The term Hollow State is used to describe a set of governmental practices in which states contract with third parties (private companies) in order to distribute government services. In a hollow state there are many degrees of separation between the source of taxpayer funds and the final distribution of taxpayer-funded products or services. Services paid for by the state are produced by a vast network of providers and the task of the government is not to manage provision, but to negotiate contracts with providers. There is no "command and control" relationship between government and contractors. Contracts are managed by countless agencies and even more providers, there is no means of central record keeping or data management. A Hollow State has all the standard edifices of governance although most are under the influence of third-party organizations, either for-profit or non-profit entities.
History
The history of government contracting goes back thousands of years to when Mercenary bands were utilized by the ancient Greeks, Persians, and Romans. In the United States, the history of government contracting is rooted in the history of English civil service. Throughout the 1600s, educated Englishmen could make a career out of negotiating the procurement of goods for local government, especially for the English military. This system was how much of the English military procurement was carried out, and was brought to the colonies by English settlers. The English military in the colonies was expected to obtain their own supplies locally. To this end, most military outfits employed a commissary general to obtain food and related supplies, and a quartermaster general to obtain supplies for construction, transportation, and weaponry. These officers had the authority to contract with local farmers and merchants. A version of this system was implemented by the Continental Congress during the American Revolution. This trend continued through the American Civil War and has grown and evolved into the modern system of government procurement. The United States government increasingly implements policy through a complicated network of providers. The system relies on the collaboration of multiple levels of government, for-profit, and non-profit entities.
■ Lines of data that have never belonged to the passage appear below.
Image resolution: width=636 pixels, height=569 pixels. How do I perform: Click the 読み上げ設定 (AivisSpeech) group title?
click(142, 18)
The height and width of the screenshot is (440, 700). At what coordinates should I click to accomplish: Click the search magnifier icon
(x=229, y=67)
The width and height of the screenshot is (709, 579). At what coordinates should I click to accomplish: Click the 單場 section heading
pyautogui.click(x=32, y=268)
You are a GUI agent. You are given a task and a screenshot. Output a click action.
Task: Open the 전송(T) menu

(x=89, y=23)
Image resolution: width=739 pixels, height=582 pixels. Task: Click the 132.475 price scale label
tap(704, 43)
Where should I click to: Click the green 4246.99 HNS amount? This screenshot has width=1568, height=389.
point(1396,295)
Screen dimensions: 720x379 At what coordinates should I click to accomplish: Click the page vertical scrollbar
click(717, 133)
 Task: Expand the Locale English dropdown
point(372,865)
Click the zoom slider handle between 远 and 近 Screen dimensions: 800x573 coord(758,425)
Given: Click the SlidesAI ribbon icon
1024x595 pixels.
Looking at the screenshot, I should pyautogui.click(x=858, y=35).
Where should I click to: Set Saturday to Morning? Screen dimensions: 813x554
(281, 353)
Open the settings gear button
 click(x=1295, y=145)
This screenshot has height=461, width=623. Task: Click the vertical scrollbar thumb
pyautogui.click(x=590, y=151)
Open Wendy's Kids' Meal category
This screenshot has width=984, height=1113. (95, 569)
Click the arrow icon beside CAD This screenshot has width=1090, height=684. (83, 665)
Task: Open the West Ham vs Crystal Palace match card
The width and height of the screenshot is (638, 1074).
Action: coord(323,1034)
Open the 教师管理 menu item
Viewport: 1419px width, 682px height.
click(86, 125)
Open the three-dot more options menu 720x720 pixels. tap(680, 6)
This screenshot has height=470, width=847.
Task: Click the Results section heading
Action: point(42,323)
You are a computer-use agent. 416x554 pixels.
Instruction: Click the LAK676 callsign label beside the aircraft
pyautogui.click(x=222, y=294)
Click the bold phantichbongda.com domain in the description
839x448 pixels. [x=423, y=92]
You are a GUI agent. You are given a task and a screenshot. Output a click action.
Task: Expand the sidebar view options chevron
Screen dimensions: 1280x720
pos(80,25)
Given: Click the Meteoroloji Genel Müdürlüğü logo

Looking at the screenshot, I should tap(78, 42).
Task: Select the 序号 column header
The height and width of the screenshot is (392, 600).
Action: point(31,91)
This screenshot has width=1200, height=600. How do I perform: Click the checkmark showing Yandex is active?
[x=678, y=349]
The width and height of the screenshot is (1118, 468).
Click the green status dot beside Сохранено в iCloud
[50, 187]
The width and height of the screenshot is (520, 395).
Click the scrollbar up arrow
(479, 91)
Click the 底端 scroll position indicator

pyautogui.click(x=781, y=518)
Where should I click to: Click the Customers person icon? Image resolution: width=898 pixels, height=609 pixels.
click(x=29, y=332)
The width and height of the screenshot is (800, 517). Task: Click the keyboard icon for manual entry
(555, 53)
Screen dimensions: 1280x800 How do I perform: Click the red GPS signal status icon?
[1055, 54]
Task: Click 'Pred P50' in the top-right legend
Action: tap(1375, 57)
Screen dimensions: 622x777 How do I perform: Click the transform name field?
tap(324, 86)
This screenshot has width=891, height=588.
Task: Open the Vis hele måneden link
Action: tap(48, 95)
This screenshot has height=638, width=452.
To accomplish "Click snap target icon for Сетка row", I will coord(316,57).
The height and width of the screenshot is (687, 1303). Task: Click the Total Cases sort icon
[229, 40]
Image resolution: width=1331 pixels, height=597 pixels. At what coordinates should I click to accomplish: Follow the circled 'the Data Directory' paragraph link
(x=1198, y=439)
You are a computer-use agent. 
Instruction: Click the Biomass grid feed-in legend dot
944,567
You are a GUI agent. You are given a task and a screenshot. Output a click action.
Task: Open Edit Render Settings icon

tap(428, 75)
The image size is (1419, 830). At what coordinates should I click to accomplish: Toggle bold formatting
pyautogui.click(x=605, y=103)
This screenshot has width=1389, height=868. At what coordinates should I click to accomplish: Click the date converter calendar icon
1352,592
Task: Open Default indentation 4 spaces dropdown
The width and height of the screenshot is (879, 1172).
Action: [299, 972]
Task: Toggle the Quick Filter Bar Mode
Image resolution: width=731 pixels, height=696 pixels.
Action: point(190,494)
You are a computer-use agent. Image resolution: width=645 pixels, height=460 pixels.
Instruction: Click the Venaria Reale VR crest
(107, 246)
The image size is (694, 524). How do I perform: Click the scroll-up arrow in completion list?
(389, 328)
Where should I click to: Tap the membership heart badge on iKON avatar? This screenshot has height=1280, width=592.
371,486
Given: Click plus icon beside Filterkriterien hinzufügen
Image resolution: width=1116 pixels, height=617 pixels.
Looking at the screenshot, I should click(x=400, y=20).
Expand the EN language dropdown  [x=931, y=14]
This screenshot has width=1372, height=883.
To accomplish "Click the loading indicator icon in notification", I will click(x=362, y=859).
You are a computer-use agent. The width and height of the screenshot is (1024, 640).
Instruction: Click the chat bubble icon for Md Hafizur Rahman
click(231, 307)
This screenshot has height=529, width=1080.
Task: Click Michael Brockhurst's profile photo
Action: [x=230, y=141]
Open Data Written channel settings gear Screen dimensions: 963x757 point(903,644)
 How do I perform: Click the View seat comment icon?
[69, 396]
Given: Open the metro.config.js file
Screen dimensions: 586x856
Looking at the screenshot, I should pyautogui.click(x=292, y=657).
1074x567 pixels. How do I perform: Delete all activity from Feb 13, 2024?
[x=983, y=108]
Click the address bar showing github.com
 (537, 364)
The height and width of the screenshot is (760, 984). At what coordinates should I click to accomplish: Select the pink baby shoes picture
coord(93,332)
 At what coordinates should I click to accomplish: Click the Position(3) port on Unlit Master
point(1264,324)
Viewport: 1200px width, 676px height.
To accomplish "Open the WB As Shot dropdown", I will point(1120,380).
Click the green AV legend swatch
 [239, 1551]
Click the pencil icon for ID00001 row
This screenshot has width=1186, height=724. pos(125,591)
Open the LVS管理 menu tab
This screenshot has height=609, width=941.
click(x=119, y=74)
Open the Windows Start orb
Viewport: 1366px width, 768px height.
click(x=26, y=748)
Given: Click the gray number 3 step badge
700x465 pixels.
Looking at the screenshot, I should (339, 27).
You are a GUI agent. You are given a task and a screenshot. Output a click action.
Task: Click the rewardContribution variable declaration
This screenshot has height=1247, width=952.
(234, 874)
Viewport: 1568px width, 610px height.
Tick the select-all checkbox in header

The history of the term "Hollow State" is shorter than the history of the practice, as capitalism emerged as a dominant social force, so did the influence of private contractors on government leaders. Brinton Milward, Director of the School of Government and Public Policy at the University of Arizona, uses the term Hollow State as a metaphor to describe the process and consequences of excessive government contracting.
Examples of modern Hollow State iterations include:
- China, though often in rural areas as opposed to on a national scale
- South Africa has been trending toward a Hollow State for years with moves empowering business over people
- Zimbabwe is an example of current Hollow State.
Infrastructure
The primary purpose of the hollow state is to function as a multi-organizational structure through which policy is designed and executed. The metaphor "Hollow State" is meant to be understood as a system consisting of units of government separated from their outputs but still linked by negotiation or contract. When nonprofit organizations receive contracts or grants to deliver public goods or services, the delegating agency assumes a sufficient level of capacity to implement the project or deliver the service. However, if the nonprofit community-based organizations are too limited in capacity to carry out their grants or contracts, then a disconnect occurs in the hollow state.
One of the primary reasons privatization occurs is because of the severe capacity that limitations force the government to contract for services it does not have the ability to provide. Usually this would involve a private development network supported by a public administration like the Chamber of Commerce and several private businesses. There are 2 types of networks that exist in the hollow state: horizontal and vertical. Horizontal networks consist of 3 types, policy making, resource exchange, and project based, all of which are between governments and non-governmental organizations. Vertical networks are the collaborations that occur between federal, state, and local governments.
The purpose of this collaboration is to devise strategy for business retention, expansion, or recruitment. The reason city economics developers reach out to surrounding organizations and become multiple networks is due to the fact economic policy is designed and implemented under ambiguity and uncertainty. As complexities increase, grassroots initiatives become more sought after. Most nonprofit organizations are started with passion and enthusiasm for resolving a particular issue. Many of these are the small grassroots or community-based nonprofits that meet important human service needs for a specific geographic area or population. Furthermore, the need for more nongovernmental actors to deliver local services hence more actors equates to more hollowing of the state. In fact publicly funded social services are an increasingly important component of social provision spending and accounft for approximately one-fifth to today's welfare state expenditures. Substituting from a stable, linear government for complex networks may raise questions of allocation deliberations being solely prompted by cost/ efficiency not taking into account taxpayers other values.
Contracting
The Hollow State refers to the extent to which governments are directly involved in providing services. Contracting out is when government allows a non-government institution to operate under the governments name to provide a public service. Hollowing out of government by allocating services to private organizations has three imperatives: the need to attract investment to compensate for lost revenues and meet the political imperatives set by the country and provincial governments; the need to receive inspection teams from higher levels of government; and "soft centralization" of township bureaus, which are placed under country or provincial government control.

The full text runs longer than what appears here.